Nerd talk ahead, be warned!

Lots of people in my life know that I am an advocate of doing personal growth work, like what you find in the Landmark Forum. It often feels like people in the tech community regard this type of work as unimportant. “I need to spend time leveling-up on my ruby skills rather than on working on my fears and blockages.” But, I suppose you would hear a version of this statement regardless of what type of community you frequent in work. “I need to spend more time understanding investment structures!” Or, “I need to spend more time reading sales and marketing books to achieve what I want to in my career.”

I don’t know as much about those communities, though I probably know more than many developers, having sold two companies as a majority owner, while still continuing to do programming and software development as a coder.

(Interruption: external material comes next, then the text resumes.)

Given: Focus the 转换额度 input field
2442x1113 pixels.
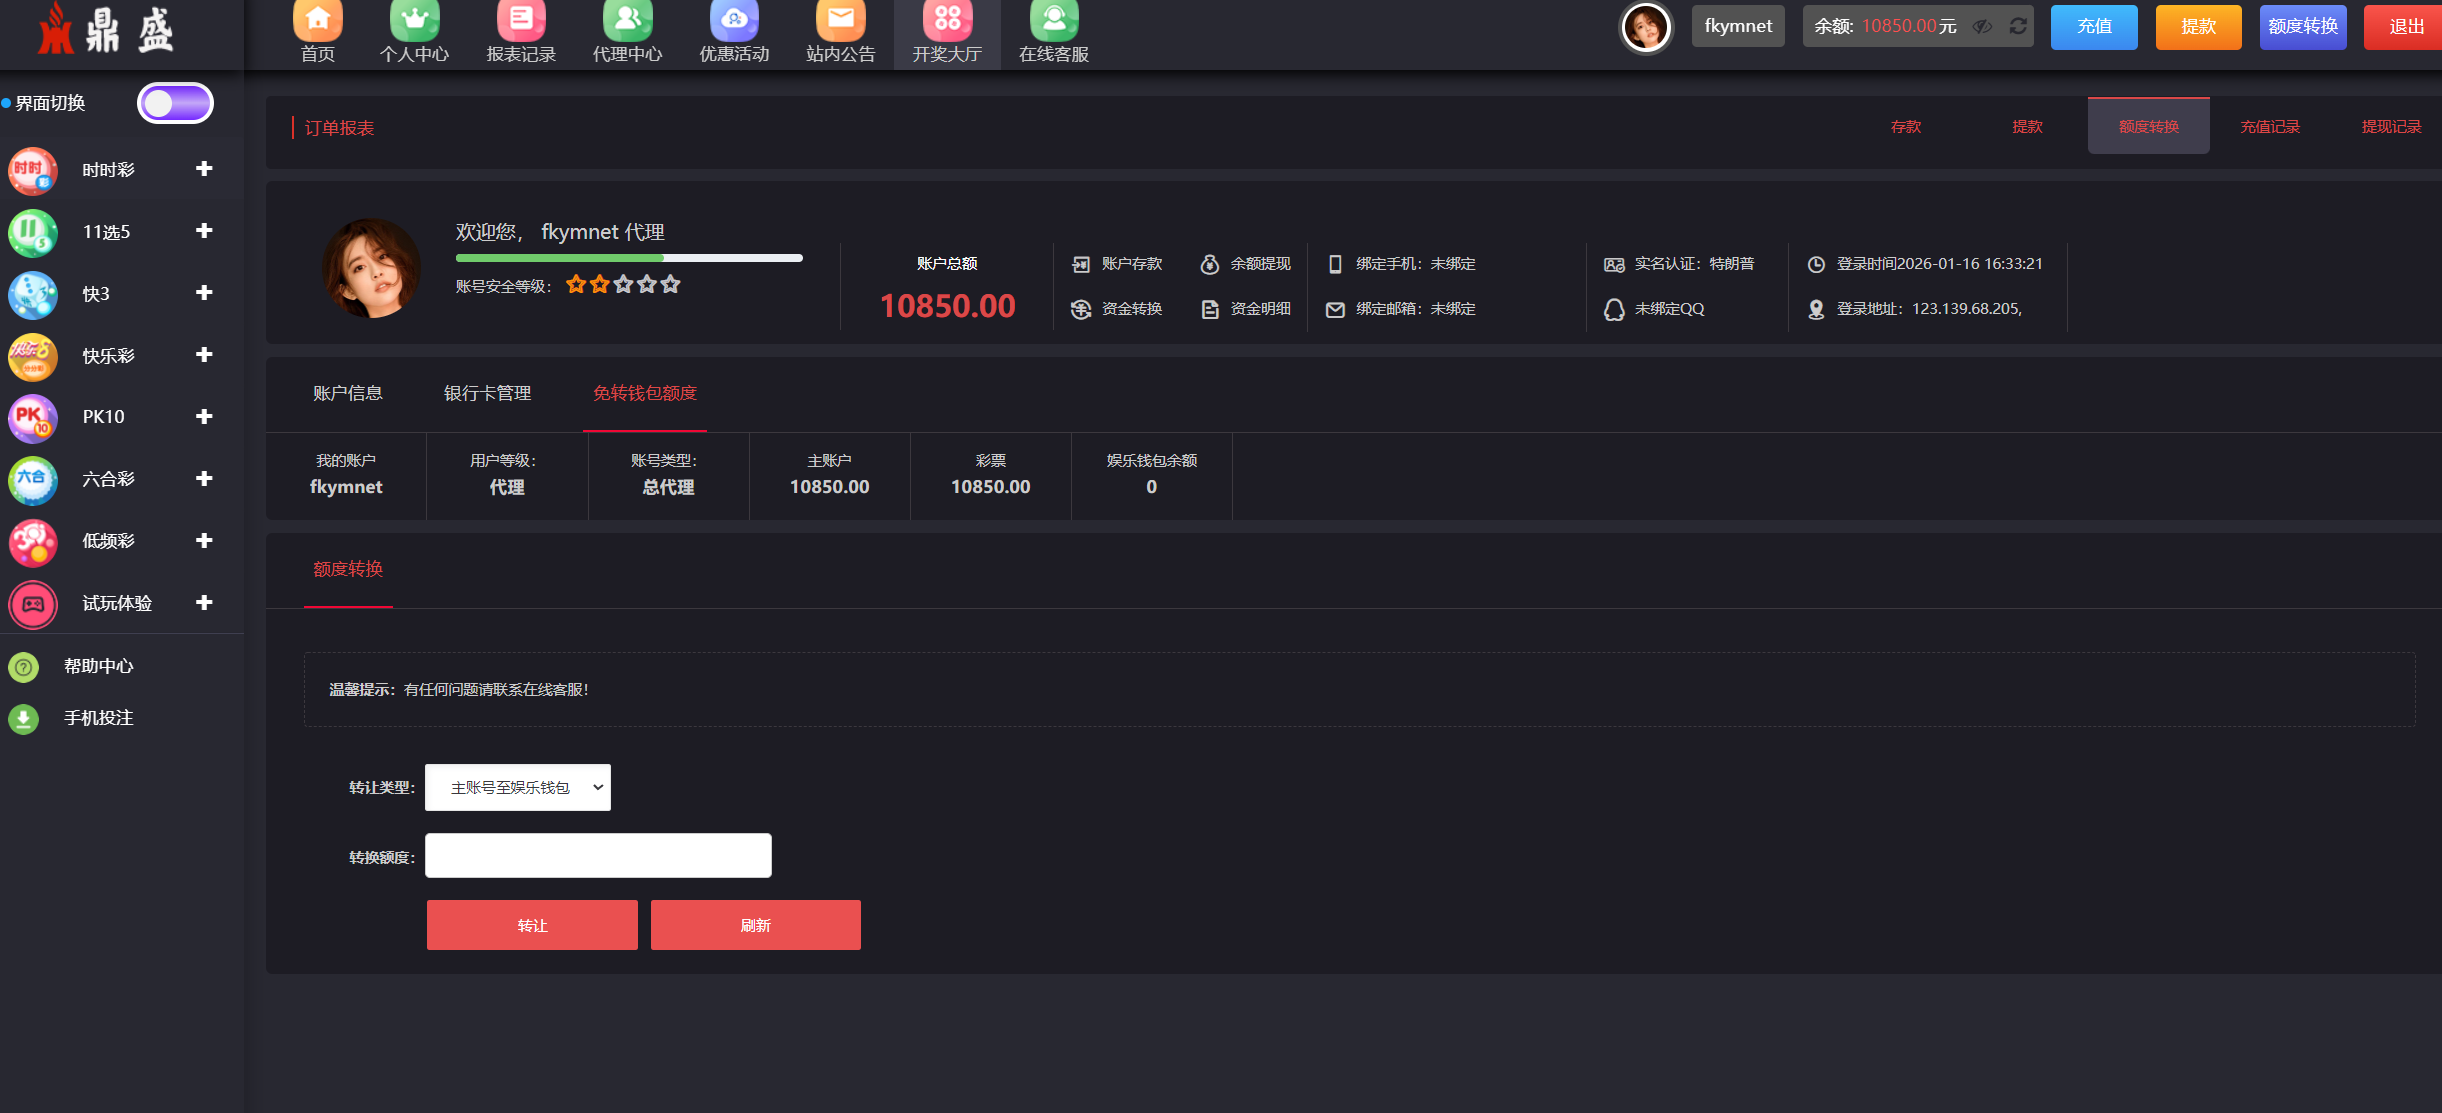Looking at the screenshot, I should tap(598, 856).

I like to think I occupy a unique place. And, I’d like to think that personal growth work was what got me there. I used techniques and “personal mind control” directly acquired from the communication courses offered from Landmark to deal with the stresses of selling my first company. I would never have completed the sale of Box Populi had I not had those techniques and the community of people around me.

One example: I remember the great coaching a friend gave me when I was very upset and negative towards one of the buyers. He said: “I hear clearly that he is a jerk.” He then calmly asked me to consider who this person was for me. This question forced me to get that I was seeing him that way, not that he necessarily was that way. I had only been seeing him as a jerk, and the space to consider him as someone else, a traveler or a risk taker, other things that I knew him to be and that I respected, in that moment at least, allowed me to get on with the negotiations and complete the sale. There were many instances of this type of thinking which could have killed that deal had I not had a community to steer me in a different direction.

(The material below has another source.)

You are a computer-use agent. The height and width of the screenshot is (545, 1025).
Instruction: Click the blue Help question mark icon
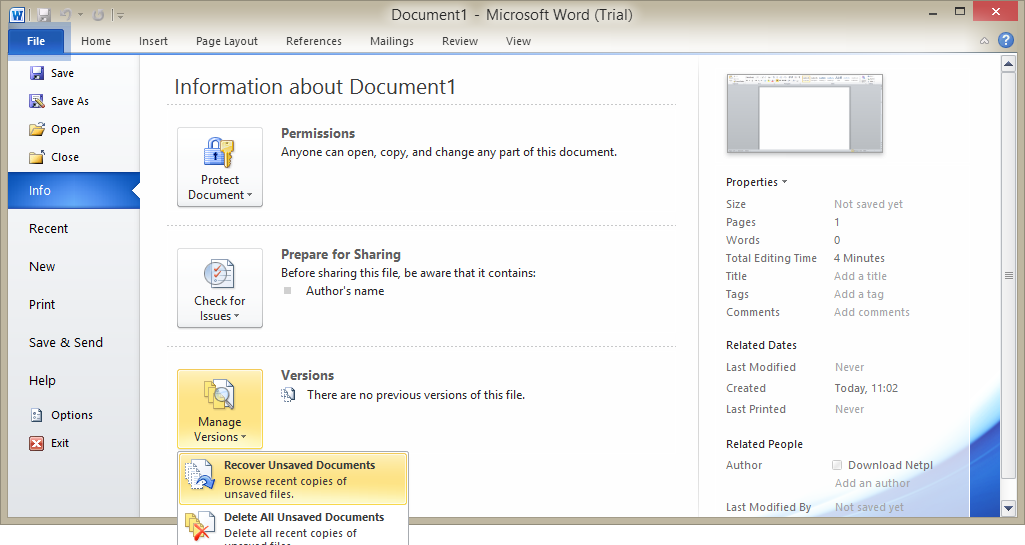tap(1006, 41)
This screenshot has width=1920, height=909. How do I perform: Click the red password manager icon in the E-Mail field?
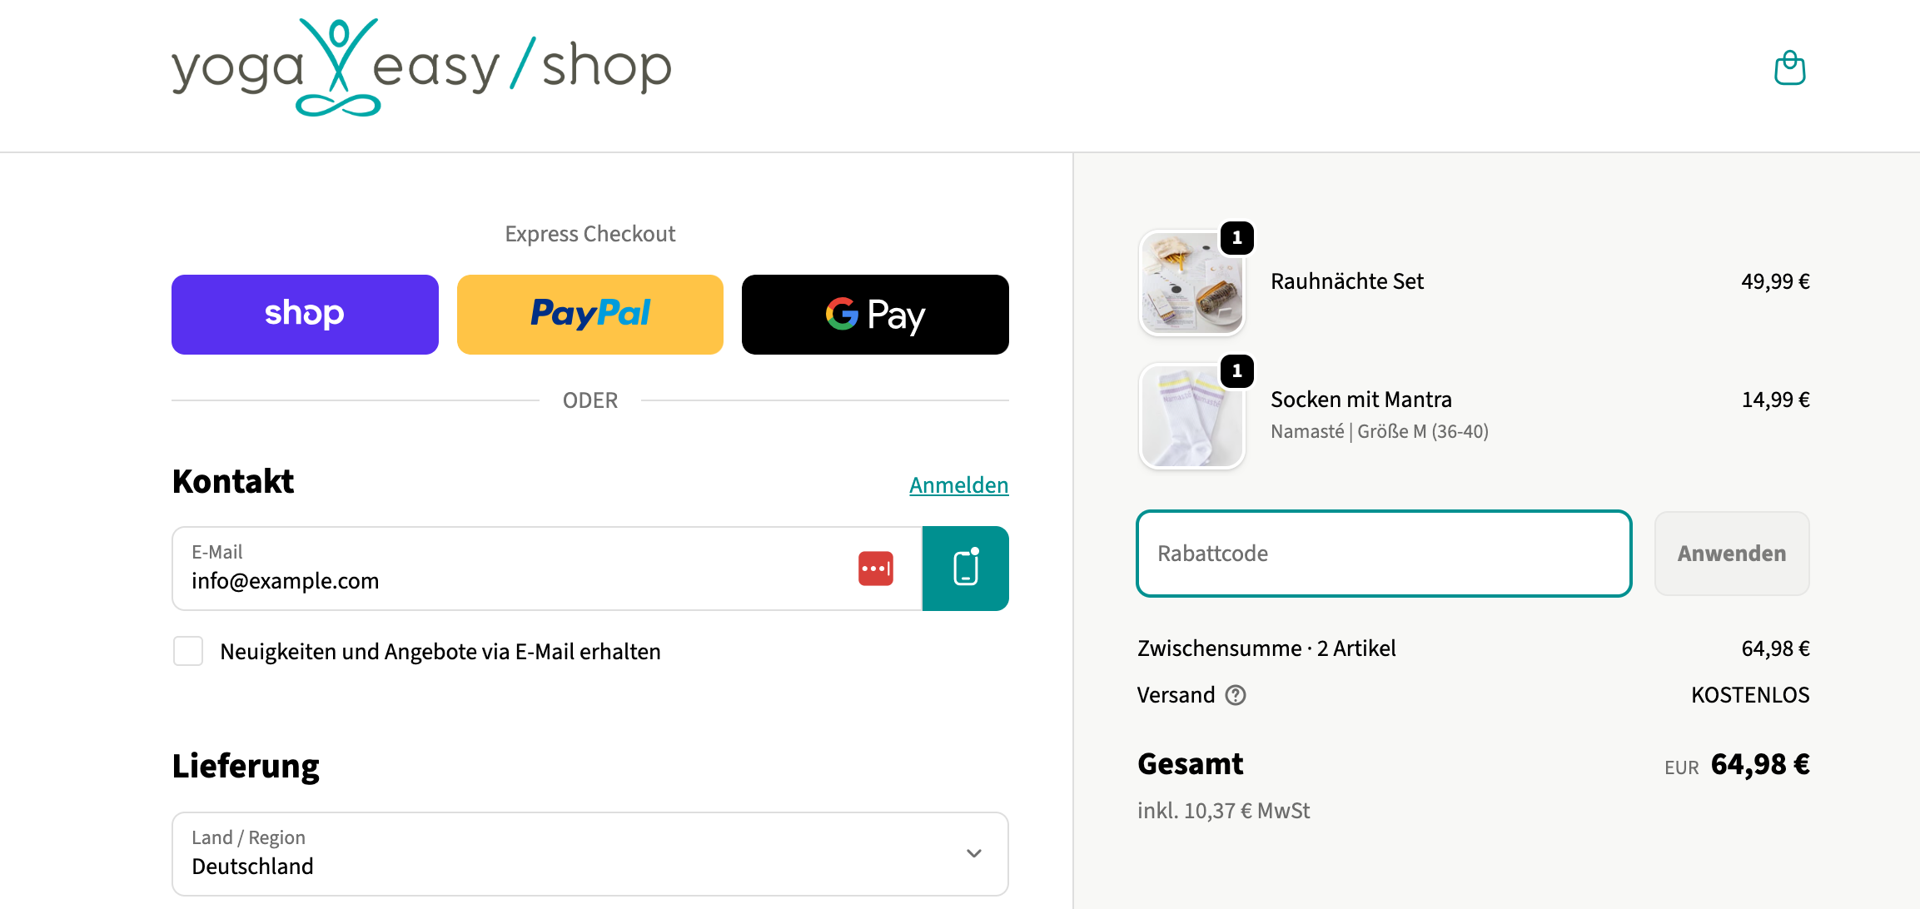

Yesterday I had the pleasure of meeting a luminary in the Ruby world, Bradley Taylor from Rails Machine. He told me about a talk he did, and I believe the discussion was called “Radical Transformation for Geeks.” He mentioned how the same type of “hacking” (the non-pejorative version, meaning “finding a novel and new use of” rather than “cracking”) that software developers do in their day jobs could be a component we bring to our lives all the time, necessary to build the new world we want. The same types of thinking that allow us to build completely new industries can be used to build new types of governments, communities and relationship structures. Bradley is doing this already, and I think he would love to see the incredible technical people he works with both inside and outside his company doing that outside of their comfort zones and careers. I like that vision a lot.

As I began working this morning I started on a new feature, one which I am worried about. It is late in the development cycle of this project to be attempting this feature. I don’t know the risks in attempting it. I hesitated to start it, worrying that I would break existing things, and get lost and frustrated. Then, I paused and came up with a new and novel way, at least for me, of making this. I don’t always take this route, especially when working projects where I am the sole developer, but I liked Scott Chacon’s blog on how they deploy at GitHub, and it involves everyone creating new branches for each new feature. Branches are cheap in git, which is a relatively new thing in version control systems.

I made a branch for this new feature. The funny thing is, it removed a lot of stress to branch off. The silly thing is that this actually adds slightly more work, and really does not help me to build the feature, other than perhaps organizationally. It is purely psychological. This is the magic of git. It allows us to hack our brains. I think many programmers would agree that git has allowed us to develop with new freedom, in ways that Ruby on Rails also has. It is a freedom you cannot really describe to someone who has never done it before, or who lives in a world of SVN or J2EE.

And, this is the same thing you get from hacking your brain doing transformational work, like the Landmark Forum. Or a meditation practice. Or, daily practices like forgiveness of others, whether you want to do it that day or not. You hack the natural processes of your brain and get to live a life by design rather than the typical one of reaction and frustration. Creating software with freedom and creating your life with freedom are both wonderful places to be.